The problem>
Would you return every line of the listing below that has "Close" in it?

Data to process>
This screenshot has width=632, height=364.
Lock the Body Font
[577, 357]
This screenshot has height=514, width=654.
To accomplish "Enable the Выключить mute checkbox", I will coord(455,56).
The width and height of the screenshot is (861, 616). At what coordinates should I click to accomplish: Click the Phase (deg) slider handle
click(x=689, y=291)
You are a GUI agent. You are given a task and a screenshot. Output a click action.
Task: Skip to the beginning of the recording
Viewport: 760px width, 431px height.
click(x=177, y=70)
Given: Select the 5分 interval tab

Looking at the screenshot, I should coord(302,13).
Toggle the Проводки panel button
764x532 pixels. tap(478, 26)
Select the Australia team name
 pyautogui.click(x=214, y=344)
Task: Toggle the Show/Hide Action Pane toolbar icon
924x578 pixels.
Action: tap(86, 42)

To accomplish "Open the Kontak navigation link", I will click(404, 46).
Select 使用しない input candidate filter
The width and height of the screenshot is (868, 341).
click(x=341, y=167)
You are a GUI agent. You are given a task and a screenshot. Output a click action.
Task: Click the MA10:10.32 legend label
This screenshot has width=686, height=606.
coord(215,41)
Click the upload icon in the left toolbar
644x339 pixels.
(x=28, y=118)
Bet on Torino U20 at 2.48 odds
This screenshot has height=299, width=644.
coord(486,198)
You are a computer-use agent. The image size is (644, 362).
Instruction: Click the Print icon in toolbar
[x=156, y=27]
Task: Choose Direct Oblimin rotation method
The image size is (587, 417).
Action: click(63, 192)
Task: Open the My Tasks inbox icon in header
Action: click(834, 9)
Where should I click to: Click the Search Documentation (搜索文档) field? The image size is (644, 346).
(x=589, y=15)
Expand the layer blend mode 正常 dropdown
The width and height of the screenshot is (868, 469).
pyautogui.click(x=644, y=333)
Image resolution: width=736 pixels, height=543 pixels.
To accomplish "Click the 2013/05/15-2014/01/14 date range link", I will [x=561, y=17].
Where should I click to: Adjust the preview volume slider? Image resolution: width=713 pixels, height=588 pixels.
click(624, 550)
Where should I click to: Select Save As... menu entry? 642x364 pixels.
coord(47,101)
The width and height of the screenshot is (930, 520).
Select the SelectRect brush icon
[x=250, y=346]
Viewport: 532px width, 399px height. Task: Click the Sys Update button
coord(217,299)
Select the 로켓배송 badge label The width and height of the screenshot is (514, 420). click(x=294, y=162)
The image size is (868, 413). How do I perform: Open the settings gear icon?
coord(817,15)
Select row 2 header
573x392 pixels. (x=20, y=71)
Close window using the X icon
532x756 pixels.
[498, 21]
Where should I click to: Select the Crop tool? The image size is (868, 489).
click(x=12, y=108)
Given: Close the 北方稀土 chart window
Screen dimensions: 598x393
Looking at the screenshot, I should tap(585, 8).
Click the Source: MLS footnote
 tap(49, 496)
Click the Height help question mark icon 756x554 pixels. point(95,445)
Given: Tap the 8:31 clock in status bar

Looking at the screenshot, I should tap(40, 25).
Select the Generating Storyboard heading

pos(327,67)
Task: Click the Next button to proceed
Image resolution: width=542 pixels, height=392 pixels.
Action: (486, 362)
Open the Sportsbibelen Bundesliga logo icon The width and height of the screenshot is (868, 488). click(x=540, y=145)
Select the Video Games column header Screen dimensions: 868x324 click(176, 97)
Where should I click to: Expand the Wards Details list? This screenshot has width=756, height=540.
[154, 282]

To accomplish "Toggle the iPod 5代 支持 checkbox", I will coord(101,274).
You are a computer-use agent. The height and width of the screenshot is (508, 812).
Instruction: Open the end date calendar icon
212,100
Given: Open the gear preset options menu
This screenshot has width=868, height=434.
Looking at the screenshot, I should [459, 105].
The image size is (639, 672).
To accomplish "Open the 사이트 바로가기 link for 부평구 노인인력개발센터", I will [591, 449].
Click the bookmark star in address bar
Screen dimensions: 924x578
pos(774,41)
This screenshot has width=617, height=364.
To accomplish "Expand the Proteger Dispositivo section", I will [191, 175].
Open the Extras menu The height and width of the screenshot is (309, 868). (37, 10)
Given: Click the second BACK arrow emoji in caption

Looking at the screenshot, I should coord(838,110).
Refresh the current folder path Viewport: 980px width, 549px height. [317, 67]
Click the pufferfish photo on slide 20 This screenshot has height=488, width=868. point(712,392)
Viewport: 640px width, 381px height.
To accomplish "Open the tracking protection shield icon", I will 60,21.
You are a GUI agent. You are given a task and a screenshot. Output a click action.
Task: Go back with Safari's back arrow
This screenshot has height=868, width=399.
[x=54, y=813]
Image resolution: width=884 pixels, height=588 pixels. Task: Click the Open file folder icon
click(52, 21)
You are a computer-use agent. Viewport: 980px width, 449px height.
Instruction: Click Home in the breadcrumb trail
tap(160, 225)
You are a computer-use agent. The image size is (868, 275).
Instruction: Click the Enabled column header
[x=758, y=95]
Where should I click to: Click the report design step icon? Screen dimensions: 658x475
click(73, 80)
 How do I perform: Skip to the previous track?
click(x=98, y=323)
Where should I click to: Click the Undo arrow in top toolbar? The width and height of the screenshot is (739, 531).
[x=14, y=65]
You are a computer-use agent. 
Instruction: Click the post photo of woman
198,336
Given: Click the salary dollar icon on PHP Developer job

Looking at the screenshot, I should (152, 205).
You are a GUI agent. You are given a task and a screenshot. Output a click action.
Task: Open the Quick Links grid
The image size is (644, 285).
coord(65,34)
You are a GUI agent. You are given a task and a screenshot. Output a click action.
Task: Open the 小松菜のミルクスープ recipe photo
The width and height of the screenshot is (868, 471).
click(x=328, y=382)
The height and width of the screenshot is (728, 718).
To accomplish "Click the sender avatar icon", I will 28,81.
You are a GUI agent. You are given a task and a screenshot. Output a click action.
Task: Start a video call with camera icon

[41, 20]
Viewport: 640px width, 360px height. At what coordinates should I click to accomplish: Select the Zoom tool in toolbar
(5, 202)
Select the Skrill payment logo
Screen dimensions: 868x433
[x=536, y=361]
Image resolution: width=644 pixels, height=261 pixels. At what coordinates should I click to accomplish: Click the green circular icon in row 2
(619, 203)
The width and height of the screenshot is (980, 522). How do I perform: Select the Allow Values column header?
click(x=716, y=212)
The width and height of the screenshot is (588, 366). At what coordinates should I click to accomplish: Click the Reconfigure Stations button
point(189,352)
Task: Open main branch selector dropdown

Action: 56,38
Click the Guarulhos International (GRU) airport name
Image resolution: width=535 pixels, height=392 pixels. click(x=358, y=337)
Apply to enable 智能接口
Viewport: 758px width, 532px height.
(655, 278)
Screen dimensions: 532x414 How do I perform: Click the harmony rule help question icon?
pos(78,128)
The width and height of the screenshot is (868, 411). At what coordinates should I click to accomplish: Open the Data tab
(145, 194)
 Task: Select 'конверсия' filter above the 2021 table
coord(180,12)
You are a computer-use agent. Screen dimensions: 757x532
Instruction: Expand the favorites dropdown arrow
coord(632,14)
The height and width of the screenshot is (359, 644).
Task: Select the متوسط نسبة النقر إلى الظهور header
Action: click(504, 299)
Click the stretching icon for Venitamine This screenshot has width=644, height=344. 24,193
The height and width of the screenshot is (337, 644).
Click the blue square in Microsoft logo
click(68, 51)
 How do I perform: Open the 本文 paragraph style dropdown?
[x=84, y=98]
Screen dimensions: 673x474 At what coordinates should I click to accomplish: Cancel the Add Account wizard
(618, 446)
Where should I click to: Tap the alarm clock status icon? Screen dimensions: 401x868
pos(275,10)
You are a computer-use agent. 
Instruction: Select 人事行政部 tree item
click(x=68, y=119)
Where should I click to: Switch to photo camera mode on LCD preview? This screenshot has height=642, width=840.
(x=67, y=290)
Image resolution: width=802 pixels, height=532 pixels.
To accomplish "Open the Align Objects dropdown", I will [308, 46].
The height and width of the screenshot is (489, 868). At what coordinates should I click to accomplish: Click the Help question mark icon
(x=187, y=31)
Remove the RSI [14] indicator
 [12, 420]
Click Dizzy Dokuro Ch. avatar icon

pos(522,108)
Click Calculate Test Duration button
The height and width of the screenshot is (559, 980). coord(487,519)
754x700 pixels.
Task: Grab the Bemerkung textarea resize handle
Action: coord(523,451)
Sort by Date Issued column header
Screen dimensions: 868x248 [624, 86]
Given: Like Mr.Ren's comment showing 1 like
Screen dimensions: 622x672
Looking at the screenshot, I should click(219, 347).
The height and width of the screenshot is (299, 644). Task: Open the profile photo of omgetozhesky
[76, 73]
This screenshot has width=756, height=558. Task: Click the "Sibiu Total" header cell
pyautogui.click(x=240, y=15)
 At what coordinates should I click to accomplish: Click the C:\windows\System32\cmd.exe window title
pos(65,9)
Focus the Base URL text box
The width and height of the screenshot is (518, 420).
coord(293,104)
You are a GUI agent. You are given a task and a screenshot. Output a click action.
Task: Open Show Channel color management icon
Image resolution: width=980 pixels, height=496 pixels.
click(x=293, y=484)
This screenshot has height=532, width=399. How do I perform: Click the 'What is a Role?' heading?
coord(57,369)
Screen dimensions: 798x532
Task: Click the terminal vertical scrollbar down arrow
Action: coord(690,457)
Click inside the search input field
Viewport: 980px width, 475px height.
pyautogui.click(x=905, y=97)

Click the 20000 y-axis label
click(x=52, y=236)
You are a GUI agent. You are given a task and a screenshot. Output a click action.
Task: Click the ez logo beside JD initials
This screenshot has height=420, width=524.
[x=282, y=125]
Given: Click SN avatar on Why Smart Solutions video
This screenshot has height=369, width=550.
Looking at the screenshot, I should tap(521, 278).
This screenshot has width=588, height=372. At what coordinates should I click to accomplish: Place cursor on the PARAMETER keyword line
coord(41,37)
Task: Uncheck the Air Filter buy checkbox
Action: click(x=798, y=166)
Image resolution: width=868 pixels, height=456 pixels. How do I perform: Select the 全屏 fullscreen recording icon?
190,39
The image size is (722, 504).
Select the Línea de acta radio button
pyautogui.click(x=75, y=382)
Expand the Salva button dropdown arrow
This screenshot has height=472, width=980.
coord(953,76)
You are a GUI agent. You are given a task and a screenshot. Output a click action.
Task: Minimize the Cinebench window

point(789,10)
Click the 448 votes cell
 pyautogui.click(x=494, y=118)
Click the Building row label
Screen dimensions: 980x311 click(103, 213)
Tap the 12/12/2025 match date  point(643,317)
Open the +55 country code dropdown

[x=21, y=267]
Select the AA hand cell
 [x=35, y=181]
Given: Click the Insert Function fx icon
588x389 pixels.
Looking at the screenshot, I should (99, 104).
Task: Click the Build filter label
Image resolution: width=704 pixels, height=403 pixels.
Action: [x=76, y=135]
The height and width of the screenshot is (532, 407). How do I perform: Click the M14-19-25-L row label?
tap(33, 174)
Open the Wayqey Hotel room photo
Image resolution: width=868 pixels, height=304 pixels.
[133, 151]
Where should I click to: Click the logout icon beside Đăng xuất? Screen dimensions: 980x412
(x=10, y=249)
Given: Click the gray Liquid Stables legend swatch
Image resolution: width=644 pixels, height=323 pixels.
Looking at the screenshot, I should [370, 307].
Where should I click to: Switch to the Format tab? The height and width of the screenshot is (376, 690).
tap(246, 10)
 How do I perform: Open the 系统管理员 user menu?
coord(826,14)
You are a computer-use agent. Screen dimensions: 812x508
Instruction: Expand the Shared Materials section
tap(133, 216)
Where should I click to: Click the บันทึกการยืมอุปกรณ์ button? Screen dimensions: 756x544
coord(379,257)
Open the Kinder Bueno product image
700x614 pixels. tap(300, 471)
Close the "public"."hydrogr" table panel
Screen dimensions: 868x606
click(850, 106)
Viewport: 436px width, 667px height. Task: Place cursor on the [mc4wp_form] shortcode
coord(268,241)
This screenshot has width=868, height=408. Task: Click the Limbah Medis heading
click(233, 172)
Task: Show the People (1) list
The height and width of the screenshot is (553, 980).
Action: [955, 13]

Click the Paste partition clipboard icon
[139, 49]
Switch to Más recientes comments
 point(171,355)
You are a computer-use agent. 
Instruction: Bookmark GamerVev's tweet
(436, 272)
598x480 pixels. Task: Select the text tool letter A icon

Written answer>
Close window using the X icon
Given: Close the 北方稀土 chart window
Close the "public"."hydrogr" table panel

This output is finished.